==== PROVIDED INFORMATION

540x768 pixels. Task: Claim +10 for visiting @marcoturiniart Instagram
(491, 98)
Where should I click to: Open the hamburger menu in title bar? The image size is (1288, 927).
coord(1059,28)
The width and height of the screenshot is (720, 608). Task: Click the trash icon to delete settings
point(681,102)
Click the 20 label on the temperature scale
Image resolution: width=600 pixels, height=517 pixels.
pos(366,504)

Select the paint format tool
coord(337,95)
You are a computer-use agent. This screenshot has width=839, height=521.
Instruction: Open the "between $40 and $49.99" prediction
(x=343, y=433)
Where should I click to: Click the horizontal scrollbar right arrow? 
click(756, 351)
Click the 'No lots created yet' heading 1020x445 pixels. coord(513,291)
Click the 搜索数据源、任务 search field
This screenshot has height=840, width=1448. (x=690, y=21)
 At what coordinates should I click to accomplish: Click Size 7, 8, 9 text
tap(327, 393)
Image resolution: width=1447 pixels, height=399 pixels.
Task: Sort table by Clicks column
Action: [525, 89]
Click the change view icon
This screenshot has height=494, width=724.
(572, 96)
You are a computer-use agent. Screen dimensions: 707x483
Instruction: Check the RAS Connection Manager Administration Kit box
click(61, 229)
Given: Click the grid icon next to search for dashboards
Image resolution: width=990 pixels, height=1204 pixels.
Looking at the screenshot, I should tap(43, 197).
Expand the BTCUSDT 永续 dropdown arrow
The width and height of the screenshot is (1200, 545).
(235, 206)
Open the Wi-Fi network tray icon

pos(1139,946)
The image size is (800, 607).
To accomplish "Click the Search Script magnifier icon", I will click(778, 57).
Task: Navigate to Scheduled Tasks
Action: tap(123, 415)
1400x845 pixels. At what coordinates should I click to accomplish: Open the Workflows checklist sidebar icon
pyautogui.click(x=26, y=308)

========

YOUR GOAL → From the rows above, copy every line that contains the word "accomplish".

RESULT OF THIS EXERCISE →
 At what coordinates should I click to accomplish: Click Size 7, 8, 9 text
To accomplish "Click the Search Script magnifier icon", I will click(778, 57).
1400x845 pixels. At what coordinates should I click to accomplish: Open the Workflows checklist sidebar icon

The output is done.